I have been asked to differentiate face-to-face training before and struggled with it.
Now, teaching I differentiated all the time for my students… I was embarrassed that I could not differentiate that training, but half of what I was imparting was button pushing and account information – which I still am not sure I could have differentiated.
I bet the person who requested differentiation was frustrated. She was telling me that she was not getting what she needed. She was using a common pedagogical language with me, I knew what she was requesting, but I was not able to give it to her. Did she feel disrespected? Did she feel bored? Will she come back to any of my future training?
That was years ago, but it has stuck with me. I do want to make training more meaningful. But for some training, I am not able to do so because I have to provide baseline information.
Can you Differentiate Training? Really?
I mean like real training; training on how to log in, push buttons and overviews of the features and benefits of technology. Training is a presentation of the basic rules of using technology software or hardware. I struggle with differentiating that content.
Training is the “WHAT,” the technical introduction to a technology required before the “HOW” of professional development happens around integration into the learning process. Often the training is a short burst of information throughout the professional learning, but sometimes it is a prerequisite to professional learning.

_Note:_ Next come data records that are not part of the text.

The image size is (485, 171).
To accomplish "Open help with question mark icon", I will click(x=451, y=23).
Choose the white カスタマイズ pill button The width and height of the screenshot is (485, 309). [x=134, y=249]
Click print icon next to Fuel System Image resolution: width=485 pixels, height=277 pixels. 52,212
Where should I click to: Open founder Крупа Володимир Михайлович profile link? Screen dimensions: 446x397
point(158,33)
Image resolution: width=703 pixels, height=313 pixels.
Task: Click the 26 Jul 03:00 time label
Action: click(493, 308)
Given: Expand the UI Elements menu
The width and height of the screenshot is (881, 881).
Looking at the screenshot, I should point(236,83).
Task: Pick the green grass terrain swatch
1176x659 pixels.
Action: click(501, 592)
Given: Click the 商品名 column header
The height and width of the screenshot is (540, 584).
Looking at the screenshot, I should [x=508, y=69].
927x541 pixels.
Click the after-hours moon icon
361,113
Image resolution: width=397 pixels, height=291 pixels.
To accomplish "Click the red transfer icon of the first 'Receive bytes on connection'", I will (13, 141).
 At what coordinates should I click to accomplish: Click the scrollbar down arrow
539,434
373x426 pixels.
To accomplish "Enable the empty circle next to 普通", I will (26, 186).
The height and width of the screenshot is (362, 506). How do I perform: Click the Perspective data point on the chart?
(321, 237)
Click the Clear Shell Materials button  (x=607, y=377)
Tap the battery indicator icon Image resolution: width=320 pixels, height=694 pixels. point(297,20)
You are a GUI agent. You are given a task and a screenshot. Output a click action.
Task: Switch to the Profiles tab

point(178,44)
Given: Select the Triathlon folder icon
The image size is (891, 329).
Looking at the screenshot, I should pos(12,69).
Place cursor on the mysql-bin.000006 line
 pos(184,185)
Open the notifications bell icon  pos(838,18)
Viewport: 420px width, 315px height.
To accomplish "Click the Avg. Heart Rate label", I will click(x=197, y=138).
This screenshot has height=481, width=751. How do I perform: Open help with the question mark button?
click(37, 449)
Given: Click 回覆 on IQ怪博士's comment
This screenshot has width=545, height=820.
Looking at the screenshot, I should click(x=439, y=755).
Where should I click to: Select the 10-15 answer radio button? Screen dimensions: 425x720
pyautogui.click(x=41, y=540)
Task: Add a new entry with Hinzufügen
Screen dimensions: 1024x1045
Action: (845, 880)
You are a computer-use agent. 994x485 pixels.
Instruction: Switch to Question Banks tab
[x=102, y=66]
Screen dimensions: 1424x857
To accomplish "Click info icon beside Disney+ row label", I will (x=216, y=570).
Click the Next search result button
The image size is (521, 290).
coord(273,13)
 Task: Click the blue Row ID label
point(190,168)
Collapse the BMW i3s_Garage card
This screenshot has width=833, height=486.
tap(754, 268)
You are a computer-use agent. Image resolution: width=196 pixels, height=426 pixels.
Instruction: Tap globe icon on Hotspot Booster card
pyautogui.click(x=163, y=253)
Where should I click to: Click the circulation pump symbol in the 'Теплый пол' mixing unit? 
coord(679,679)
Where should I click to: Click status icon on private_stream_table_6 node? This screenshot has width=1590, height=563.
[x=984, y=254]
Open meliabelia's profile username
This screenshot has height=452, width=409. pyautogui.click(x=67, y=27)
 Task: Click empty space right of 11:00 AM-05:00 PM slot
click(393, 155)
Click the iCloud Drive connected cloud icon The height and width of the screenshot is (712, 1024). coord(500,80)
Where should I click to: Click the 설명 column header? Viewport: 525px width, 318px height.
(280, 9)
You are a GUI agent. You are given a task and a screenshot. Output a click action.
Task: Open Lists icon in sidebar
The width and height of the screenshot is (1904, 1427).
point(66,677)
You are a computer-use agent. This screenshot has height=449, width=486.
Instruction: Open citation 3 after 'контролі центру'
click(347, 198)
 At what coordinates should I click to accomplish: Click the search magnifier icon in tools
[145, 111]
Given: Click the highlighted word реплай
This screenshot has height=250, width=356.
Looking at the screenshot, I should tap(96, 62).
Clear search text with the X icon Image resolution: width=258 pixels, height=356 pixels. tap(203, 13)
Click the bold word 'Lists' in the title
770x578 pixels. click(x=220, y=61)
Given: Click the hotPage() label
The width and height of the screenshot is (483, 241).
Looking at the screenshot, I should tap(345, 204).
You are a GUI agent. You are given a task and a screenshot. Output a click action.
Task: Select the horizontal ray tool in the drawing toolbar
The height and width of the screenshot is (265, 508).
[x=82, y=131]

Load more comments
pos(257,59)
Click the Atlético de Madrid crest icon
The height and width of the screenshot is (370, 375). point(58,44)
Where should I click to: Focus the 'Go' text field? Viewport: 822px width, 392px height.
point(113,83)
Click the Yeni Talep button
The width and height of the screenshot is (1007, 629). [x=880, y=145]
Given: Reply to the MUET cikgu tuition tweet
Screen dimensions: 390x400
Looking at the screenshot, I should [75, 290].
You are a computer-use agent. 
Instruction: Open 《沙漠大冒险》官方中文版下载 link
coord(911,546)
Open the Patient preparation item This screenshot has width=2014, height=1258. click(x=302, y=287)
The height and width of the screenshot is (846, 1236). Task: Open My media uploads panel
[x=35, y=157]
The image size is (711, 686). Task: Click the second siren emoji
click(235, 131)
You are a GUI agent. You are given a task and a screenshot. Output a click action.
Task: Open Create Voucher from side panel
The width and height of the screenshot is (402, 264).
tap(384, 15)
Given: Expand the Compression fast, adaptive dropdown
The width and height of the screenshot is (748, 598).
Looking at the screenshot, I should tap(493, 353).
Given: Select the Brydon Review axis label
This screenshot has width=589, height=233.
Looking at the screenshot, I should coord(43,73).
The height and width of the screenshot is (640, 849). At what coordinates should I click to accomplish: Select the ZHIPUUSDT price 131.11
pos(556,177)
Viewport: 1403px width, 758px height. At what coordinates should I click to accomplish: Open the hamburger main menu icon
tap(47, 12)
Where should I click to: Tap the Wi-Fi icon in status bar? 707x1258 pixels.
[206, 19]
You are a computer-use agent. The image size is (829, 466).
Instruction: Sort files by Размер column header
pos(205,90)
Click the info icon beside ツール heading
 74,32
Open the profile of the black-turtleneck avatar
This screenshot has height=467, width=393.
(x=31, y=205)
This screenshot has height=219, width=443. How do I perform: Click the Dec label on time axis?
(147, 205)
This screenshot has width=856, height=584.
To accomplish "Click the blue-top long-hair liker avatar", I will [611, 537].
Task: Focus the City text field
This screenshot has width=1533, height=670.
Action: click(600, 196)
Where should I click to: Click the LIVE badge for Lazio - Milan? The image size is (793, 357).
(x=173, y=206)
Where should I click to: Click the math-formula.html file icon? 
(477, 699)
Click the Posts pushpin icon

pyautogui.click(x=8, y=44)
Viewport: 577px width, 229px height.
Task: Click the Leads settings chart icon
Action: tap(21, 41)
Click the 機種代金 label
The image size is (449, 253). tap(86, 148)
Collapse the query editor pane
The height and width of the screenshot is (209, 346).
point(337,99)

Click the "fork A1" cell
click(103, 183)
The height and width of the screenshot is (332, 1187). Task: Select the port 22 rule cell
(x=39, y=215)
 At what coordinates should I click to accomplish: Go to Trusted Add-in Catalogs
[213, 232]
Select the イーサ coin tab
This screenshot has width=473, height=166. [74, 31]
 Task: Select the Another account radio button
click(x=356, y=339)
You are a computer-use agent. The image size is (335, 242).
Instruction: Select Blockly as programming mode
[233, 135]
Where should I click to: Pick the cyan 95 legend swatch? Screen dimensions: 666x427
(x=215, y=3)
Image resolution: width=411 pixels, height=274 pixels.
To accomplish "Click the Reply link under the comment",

Could the Attendee Differentiate?
Maybe attendees can differentiate their goal for training? Not to offload the work to participants, but a good trainer does not assume participants have prior knowledge typically. If the participants contain beginners the trainer has to set that baseline and teach from it.
“My school has this particular literacy goal and I am attending TurnItIn, NewsELA, or Learning A-Z to see how this tool could aid our goal.”
Could the training be offered for levels of learners? Then the participants could opt-in to the level which is appropriate for them. This might be considered a self-differentiation strategy.
Possibly the school differentiates by the person attending the training? While not always an option, sending someone to training who needs to learn the basics yields a different experience than someone who is a power user.
Training gives way to Professional Learning
Once the “WHAT” of training is understood, the participants can move into the “HOW” of integrating technology into the learning process.
…so what was different about when I differentiated for my students?
Training is skills-oriented and immediately demonstrable, the skills can be practiced and with repetition become more ingrained. Teaching is beyond those skills, but to teach with technology specific skills are required to work some technologies successfully. I cannot skip over the skills, but I can help better message their role in the sessions I host.